Dangerous Liaisons

She was just what the spooks were looking for. Nada Nadim Prouty was athletically fit and aggressive, shrewd and tough-minded. She spoke fluent Arabic—an all-too-rare skill in the American intelligence community—and she had a CPA's license, the better to follow the money. Prouty, born and raised in Lebanon, knew the Middle East. First hired by the FBI in 1999, she was sent to Baghdad in 2003 to help interrogate captured insurgents. She did so well that, a few months later, the CIA stole her away and made her an undercover case officer.

But Prouty got her post fraudulently. She illegally obtained her U.S. citizenship, a fact the intelligence agencies somehow missed when they hired her. Far more worrisome, she was caught tapping into the FBI's criminal investigative files dealing with Hizbullah, the terrorist organization allied with Iran. Last week, when Prouty pleaded guilty to defrauding the United States in a federal courtroom in Detroit, intel experts began speculating about nightmare scenarios. Richard Clarke, the former White House counterterrorism chief in the Clinton administration (who also served under President Bush), asked if the FBI and CIA had been penetrated by a "Hizbullah mole."

Prouty was not, however, charged with espionage. High-ranking intel sources, who declined to be identified discussing the sensitive matter, tell NEWSWEEK there is no evidence—at least so far—that Prouty was spying for terrorists. (Her lawyer had no comment.) Though she had a top-level clearance and access to sensitive information, she was a fairly low-level operative (a "GS-12," in government-speak) and was not in a position to run any operations herself. She has told investigators she just wanted to see what information the FBI had on her sister and brother-in-law, a well-known Detroit restaurateur who was the focus of an FBI probe into Hizbullah fund-raising. Her motives may turn out to have been relatively innocent, but her somewhat dodgy past makes investigators want to learn more.

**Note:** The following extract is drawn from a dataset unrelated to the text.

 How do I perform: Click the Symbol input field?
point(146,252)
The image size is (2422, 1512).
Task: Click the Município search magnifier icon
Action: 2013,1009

According to court documents, Prouty came to America from Lebanon in 1989 and overstayed her student visa. To get her green card, she arranged a sham marriage and got a job as a hostess at La Shish, a popular chain of shish kebab restaurants in Detroit. Her sister was the business manager; her brother-in-law, Talil Khailil Chahine, was the chain's owner. The Detroit shish kebab man later became a target of FBI investigators when he was suspected of skimming millions of dollars from his restaurants and funneling the money to a Hizbullah-linked charity in Lebanon. In 2002, Chahine flew to Lebanon to a fund-raiser and sat beside Muhammad Hussein Fadlallah, once the spiritual leader of Hizbullah, who was officially designated a terrorist by the United States in the wake of the 1983 Marine-barracks bombing in Beirut. Both men were keynote speakers at the event and were seen conferring privately. When FBI agents raided Chahine's home, they found a picture of Chahine and his wife, Elfat Al Aouar—Prouty's sister—posing at a military outpost (the site of a Hizbullah battle against the Israelis) under the yellow and green Hizbullah emblem. Al Aouar was indicted with her husband last year on tax charges and has pleaded guilty. Chahine is a fugitive, presumably in the Middle East. (Chahine's lawyer has denied Chahine had any involvement in terrorism.)

As part of her plea agreement, Prouty will have to answer questions about her sister and brother-in-law while wired to a lie detector. She will no doubt be thoroughly interrogated. The FBI and CIA are sensitive about the risk of being penetrated by moles. After the cold war, it was revealed that a pair of top spooks—the FBI's Robert Hanssen and the CIA's Aldrich Ames—had been feeding secrets to the Soviets for years. Applicants are now subjected to lengthy background checks, including a polygraph test. A former intel official, who asked for anonymity when talking about the investigation, said he heard in 2005 that Prouty had shown some sign of deception on the lie detector, but her career did not suffer. The official noted that about a quarter of CIA case officers (particularly those with families abroad) have trouble passing the polygraph test, and most of the issues are harmlessly resolved. When Prouty was polygraphed, the CIA badly needed Arabic speakers to meet the intelligence demands of the Iraq War. Indeed, she had recently been taking language training in Farsi—spoken by Iranians.

Counterintelligence—finding moles—always places conflicting demands on spy services. If spooks become too suspicious about double agents, they have a hard time recruiting spies or trusting each other. Ironically, notes a senior law-enforcement official who didn't want to be identified talking about intel matters, the bureau in recent years has been criticized for keeping its standards too high, thereby preventing it from meeting its recruitment goals for foreign-speaking agents. "When you see a case like this," the official says, "you start to think we've been setting the bar too low."